Task statement: Reproduce every line of the items below verbatim, with no changes.

───── Data for the task ─────

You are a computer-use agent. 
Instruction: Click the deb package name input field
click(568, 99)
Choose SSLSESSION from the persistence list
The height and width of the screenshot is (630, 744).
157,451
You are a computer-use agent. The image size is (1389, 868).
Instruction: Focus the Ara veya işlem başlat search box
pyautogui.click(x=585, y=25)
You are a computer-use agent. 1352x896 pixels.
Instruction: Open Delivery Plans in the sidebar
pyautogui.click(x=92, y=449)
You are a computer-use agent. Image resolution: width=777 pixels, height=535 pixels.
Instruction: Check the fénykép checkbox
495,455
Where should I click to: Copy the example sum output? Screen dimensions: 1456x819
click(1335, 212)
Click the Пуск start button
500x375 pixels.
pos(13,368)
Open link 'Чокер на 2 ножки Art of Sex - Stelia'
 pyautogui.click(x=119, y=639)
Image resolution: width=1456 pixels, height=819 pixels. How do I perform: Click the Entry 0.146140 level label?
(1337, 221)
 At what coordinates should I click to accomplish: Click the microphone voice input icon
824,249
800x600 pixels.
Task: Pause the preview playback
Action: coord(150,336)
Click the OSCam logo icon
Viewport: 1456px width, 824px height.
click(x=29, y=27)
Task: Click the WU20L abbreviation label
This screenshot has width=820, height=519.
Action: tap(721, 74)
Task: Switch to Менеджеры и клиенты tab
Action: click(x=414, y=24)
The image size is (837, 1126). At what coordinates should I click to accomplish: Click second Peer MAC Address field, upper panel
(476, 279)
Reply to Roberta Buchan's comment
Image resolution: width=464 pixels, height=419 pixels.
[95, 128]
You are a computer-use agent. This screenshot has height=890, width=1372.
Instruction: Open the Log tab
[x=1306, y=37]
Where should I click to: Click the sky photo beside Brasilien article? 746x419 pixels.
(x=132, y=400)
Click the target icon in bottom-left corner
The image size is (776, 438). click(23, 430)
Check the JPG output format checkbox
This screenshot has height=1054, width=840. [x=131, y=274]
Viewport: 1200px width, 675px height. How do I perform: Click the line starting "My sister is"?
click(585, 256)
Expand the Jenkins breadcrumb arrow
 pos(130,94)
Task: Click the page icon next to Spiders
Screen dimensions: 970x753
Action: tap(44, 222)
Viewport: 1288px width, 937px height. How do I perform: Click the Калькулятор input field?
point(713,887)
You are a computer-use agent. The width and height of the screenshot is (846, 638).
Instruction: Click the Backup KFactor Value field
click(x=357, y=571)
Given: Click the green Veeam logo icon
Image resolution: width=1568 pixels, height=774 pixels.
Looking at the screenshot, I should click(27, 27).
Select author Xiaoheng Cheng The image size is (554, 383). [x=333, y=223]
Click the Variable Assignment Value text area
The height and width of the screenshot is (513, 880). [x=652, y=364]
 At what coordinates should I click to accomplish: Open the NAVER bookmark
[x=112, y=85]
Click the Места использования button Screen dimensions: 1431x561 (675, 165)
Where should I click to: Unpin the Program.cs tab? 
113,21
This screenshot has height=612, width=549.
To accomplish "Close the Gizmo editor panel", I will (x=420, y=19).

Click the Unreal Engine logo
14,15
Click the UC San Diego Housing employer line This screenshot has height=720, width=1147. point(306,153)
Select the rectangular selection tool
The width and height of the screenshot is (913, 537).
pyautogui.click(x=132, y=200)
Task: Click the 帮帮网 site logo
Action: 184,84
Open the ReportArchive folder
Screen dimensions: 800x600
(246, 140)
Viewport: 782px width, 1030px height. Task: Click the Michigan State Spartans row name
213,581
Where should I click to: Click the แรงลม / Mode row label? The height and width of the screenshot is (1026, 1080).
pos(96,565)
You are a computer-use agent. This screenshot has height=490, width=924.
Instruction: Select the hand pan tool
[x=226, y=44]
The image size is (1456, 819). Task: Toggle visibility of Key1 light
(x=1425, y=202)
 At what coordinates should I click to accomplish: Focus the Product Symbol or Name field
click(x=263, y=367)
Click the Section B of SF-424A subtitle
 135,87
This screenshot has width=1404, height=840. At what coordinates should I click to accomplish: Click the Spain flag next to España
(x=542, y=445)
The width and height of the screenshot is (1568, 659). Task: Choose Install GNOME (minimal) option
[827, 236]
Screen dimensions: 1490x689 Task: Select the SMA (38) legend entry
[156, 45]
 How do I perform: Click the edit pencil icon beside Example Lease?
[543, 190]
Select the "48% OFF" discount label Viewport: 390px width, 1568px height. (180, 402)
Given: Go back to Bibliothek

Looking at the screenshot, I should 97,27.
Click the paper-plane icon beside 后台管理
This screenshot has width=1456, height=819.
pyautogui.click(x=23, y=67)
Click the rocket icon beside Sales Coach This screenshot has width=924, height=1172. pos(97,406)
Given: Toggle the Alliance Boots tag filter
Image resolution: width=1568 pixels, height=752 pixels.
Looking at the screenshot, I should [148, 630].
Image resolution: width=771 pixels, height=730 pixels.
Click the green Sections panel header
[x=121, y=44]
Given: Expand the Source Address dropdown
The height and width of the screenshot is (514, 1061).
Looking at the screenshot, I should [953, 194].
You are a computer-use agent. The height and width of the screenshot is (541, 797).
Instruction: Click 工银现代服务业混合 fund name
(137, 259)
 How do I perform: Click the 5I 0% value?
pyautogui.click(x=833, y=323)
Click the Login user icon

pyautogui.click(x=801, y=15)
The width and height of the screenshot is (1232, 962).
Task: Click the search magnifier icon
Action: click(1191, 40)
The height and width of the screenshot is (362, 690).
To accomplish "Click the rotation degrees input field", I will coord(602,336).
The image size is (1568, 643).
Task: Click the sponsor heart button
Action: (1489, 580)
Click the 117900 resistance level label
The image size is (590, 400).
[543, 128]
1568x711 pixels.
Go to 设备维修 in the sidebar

─────

Exercise answer:
You are a computer-use agent. 
Instruction: Click the deb package name input field
click(568, 99)
Choose SSLSESSION from the persistence list
The height and width of the screenshot is (630, 744).
157,451
You are a computer-use agent. The image size is (1389, 868).
Instruction: Focus the Ara veya işlem başlat search box
pyautogui.click(x=585, y=25)
You are a computer-use agent. 1352x896 pixels.
Instruction: Open Delivery Plans in the sidebar
pyautogui.click(x=92, y=449)
You are a computer-use agent. Image resolution: width=777 pixels, height=535 pixels.
Instruction: Check the fénykép checkbox
495,455
Where should I click to: Copy the example sum output? Screen dimensions: 1456x819
click(1335, 212)
Click the Пуск start button
500x375 pixels.
pos(13,368)
Open link 'Чокер на 2 ножки Art of Sex - Stelia'
 pyautogui.click(x=119, y=639)
Image resolution: width=1456 pixels, height=819 pixels. How do I perform: Click the Entry 0.146140 level label?
(1337, 221)
 At what coordinates should I click to accomplish: Click the microphone voice input icon
824,249
800x600 pixels.
Task: Pause the preview playback
Action: coord(150,336)
Click the OSCam logo icon
Viewport: 1456px width, 824px height.
click(x=29, y=27)
Task: Click the WU20L abbreviation label
This screenshot has width=820, height=519.
Action: tap(721, 74)
Task: Switch to Менеджеры и клиенты tab
Action: click(x=414, y=24)
The image size is (837, 1126). At what coordinates should I click to accomplish: Click second Peer MAC Address field, upper panel
(476, 279)
Reply to Roberta Buchan's comment
Image resolution: width=464 pixels, height=419 pixels.
[95, 128]
You are a computer-use agent. This screenshot has height=890, width=1372.
Instruction: Open the Log tab
[x=1306, y=37]
Where should I click to: Click the sky photo beside Brasilien article? 746x419 pixels.
(x=132, y=400)
Click the target icon in bottom-left corner
The image size is (776, 438). click(23, 430)
Check the JPG output format checkbox
This screenshot has height=1054, width=840. [x=131, y=274]
Viewport: 1200px width, 675px height. How do I perform: Click the line starting "My sister is"?
click(585, 256)
Expand the Jenkins breadcrumb arrow
 pos(130,94)
Task: Click the page icon next to Spiders
Screen dimensions: 970x753
Action: tap(44, 222)
Viewport: 1288px width, 937px height. How do I perform: Click the Калькулятор input field?
point(713,887)
You are a computer-use agent. The width and height of the screenshot is (846, 638).
Instruction: Click the Backup KFactor Value field
click(x=357, y=571)
Given: Click the green Veeam logo icon
Image resolution: width=1568 pixels, height=774 pixels.
Looking at the screenshot, I should click(27, 27).
Select author Xiaoheng Cheng The image size is (554, 383). [x=333, y=223]
Click the Variable Assignment Value text area
The height and width of the screenshot is (513, 880). [x=652, y=364]
 At what coordinates should I click to accomplish: Open the NAVER bookmark
[x=112, y=85]
Click the Места использования button Screen dimensions: 1431x561 (675, 165)
Where should I click to: Unpin the Program.cs tab? 
113,21
This screenshot has height=612, width=549.
To accomplish "Close the Gizmo editor panel", I will (x=420, y=19).

Click the Unreal Engine logo
14,15
Click the UC San Diego Housing employer line This screenshot has height=720, width=1147. point(306,153)
Select the rectangular selection tool
The width and height of the screenshot is (913, 537).
pyautogui.click(x=132, y=200)
Task: Click the 帮帮网 site logo
Action: 184,84
Open the ReportArchive folder
Screen dimensions: 800x600
(246, 140)
Viewport: 782px width, 1030px height. Task: Click the Michigan State Spartans row name
213,581
Where should I click to: Click the แรงลม / Mode row label? The height and width of the screenshot is (1026, 1080).
pos(96,565)
You are a computer-use agent. This screenshot has height=490, width=924.
Instruction: Select the hand pan tool
[x=226, y=44]
The image size is (1456, 819). Task: Toggle visibility of Key1 light
(x=1425, y=202)
 At what coordinates should I click to accomplish: Focus the Product Symbol or Name field
click(x=263, y=367)
Click the Section B of SF-424A subtitle
 135,87
This screenshot has width=1404, height=840. At what coordinates should I click to accomplish: Click the Spain flag next to España
(x=542, y=445)
The width and height of the screenshot is (1568, 659). Task: Choose Install GNOME (minimal) option
[827, 236]
Screen dimensions: 1490x689 Task: Select the SMA (38) legend entry
[156, 45]
 How do I perform: Click the edit pencil icon beside Example Lease?
[543, 190]
Select the "48% OFF" discount label Viewport: 390px width, 1568px height. (180, 402)
Given: Go back to Bibliothek

Looking at the screenshot, I should 97,27.
Click the paper-plane icon beside 后台管理
This screenshot has width=1456, height=819.
pyautogui.click(x=23, y=67)
Click the rocket icon beside Sales Coach This screenshot has width=924, height=1172. pos(97,406)
Given: Toggle the Alliance Boots tag filter
Image resolution: width=1568 pixels, height=752 pixels.
Looking at the screenshot, I should [148, 630].
Image resolution: width=771 pixels, height=730 pixels.
Click the green Sections panel header
[x=121, y=44]
Given: Expand the Source Address dropdown
The height and width of the screenshot is (514, 1061).
Looking at the screenshot, I should [953, 194].
You are a computer-use agent. The height and width of the screenshot is (541, 797).
Instruction: Click 工银现代服务业混合 fund name
(137, 259)
 How do I perform: Click the 5I 0% value?
pyautogui.click(x=833, y=323)
Click the Login user icon

pyautogui.click(x=801, y=15)
The width and height of the screenshot is (1232, 962).
Task: Click the search magnifier icon
Action: click(1191, 40)
The height and width of the screenshot is (362, 690).
To accomplish "Click the rotation degrees input field", I will coord(602,336).
The image size is (1568, 643).
Task: Click the sponsor heart button
Action: (1489, 580)
Click the 117900 resistance level label
The image size is (590, 400).
[543, 128]
1568x711 pixels.
Go to 设备维修 in the sidebar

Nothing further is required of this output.